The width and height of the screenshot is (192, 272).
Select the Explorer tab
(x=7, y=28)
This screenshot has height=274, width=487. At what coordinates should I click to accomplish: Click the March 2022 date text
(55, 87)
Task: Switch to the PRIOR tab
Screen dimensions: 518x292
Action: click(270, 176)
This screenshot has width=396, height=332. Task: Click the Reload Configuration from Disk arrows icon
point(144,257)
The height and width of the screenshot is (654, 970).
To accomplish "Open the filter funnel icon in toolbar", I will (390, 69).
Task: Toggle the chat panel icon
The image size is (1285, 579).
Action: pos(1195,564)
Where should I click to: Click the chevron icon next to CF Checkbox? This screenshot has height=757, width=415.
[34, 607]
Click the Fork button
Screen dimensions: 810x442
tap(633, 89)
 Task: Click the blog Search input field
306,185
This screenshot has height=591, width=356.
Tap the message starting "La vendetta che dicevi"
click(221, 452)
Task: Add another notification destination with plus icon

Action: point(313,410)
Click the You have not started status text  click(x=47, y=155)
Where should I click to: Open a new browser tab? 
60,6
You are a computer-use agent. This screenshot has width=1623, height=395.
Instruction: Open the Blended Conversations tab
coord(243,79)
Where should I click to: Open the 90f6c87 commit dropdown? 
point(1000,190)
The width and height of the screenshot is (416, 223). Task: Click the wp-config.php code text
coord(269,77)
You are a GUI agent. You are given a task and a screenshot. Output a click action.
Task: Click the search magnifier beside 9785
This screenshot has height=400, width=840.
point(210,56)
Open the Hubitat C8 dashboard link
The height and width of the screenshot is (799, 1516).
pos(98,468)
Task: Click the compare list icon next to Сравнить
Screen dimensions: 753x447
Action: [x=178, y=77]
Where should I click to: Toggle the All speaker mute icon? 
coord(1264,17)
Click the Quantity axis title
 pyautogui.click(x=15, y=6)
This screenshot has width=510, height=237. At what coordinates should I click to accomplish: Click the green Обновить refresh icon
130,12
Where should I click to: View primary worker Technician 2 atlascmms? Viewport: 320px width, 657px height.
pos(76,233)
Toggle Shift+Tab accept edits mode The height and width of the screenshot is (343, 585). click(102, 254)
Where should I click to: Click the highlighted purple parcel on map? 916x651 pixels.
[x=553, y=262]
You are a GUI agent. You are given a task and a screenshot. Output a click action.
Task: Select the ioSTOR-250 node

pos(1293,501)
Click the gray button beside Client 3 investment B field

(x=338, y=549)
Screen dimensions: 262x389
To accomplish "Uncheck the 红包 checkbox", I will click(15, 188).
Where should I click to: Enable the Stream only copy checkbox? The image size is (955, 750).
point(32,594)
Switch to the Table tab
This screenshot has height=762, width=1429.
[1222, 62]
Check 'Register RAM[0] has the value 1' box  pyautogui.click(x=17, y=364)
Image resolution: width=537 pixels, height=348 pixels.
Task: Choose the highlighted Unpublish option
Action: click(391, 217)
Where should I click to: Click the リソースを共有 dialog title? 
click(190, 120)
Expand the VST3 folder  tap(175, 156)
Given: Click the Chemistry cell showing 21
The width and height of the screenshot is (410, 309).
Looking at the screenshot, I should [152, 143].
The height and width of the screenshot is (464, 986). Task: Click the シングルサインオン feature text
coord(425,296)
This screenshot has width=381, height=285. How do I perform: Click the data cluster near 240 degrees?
==========
→ WHAT TO DO
Within the material above, output exactly the lines from the one with "Task: Click the search magnifier beside 9785" through the one with "Task: Click the compare", end lines included, and nothing besides.

→ RESPONSE
Task: Click the search magnifier beside 9785
This screenshot has height=400, width=840.
point(210,56)
Open the Hubitat C8 dashboard link
The height and width of the screenshot is (799, 1516).
pos(98,468)
Task: Click the compare list icon next to Сравнить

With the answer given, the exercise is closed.